* **Your instructions**
If an entry holds a picture, leave the picture out and copy the rest exactly.

--- Source information Enclosed Below ---

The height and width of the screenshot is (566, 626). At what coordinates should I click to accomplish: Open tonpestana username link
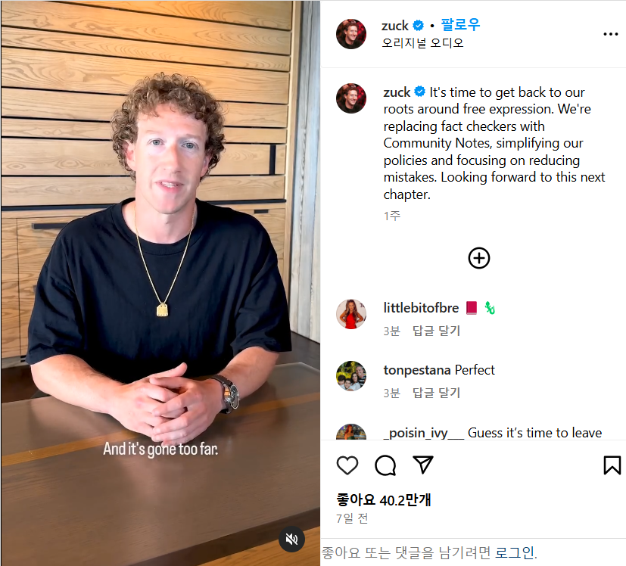coord(417,370)
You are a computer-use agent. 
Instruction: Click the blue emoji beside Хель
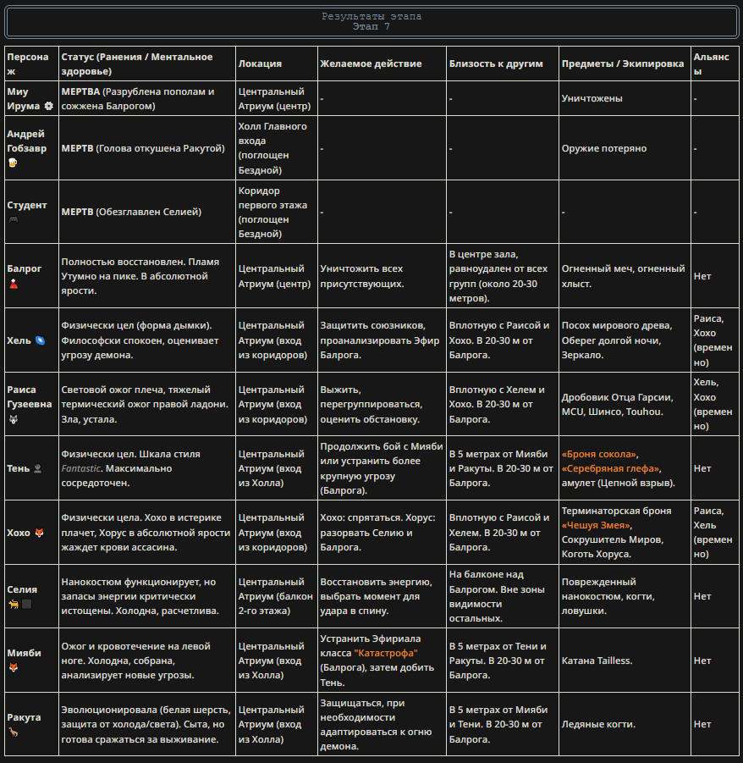(x=40, y=340)
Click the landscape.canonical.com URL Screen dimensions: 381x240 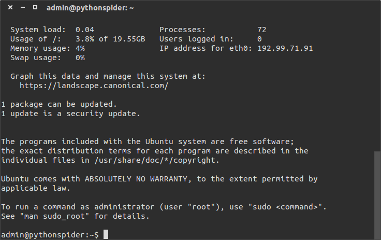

--- End of Enclosed Source information ---

* **Task output**
The height and width of the screenshot is (566, 626). At what coordinates should I click to accomplish: Open tonpestana username link
coord(417,370)
You are a computer-use agent. 
Instruction: Click the blue emoji beside Хель
(x=40, y=340)
Click the landscape.canonical.com URL Screen dimensions: 381x240 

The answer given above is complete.